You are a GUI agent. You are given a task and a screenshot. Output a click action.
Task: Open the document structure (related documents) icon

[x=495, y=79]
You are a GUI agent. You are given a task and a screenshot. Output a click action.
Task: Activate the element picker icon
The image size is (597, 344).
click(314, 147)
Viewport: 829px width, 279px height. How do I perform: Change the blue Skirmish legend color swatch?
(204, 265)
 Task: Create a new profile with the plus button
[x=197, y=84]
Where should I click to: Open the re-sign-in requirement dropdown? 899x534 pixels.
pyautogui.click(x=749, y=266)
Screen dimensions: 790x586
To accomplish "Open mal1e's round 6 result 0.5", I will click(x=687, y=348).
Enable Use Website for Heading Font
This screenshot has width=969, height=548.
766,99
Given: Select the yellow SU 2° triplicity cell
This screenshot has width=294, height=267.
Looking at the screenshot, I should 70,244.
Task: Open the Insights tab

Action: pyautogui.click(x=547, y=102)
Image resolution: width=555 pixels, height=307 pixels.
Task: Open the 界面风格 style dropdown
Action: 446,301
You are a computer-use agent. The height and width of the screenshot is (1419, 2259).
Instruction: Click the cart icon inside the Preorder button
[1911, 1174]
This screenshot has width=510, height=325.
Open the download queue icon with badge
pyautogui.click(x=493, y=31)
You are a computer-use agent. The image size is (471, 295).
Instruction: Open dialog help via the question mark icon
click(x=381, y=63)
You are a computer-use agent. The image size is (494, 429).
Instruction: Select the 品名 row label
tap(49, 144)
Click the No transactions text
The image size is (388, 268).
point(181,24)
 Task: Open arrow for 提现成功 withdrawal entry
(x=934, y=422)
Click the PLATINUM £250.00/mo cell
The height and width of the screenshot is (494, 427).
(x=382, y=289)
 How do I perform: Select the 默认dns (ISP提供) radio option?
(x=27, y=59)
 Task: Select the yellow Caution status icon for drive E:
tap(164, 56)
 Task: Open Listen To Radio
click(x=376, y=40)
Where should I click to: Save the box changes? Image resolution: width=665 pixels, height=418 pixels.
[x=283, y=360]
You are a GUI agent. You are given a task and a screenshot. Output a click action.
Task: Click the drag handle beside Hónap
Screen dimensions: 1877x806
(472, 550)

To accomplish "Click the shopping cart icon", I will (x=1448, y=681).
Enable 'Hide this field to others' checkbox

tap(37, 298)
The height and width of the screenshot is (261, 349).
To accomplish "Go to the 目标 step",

^^^^^^^^^^^^^^^^

TASK DESCRIPTION:
Look through the entries above, and wherever a line holds the word "cell", copy it.

RESPONSE:
Given: Select the yellow SU 2° triplicity cell
Click the PLATINUM £250.00/mo cell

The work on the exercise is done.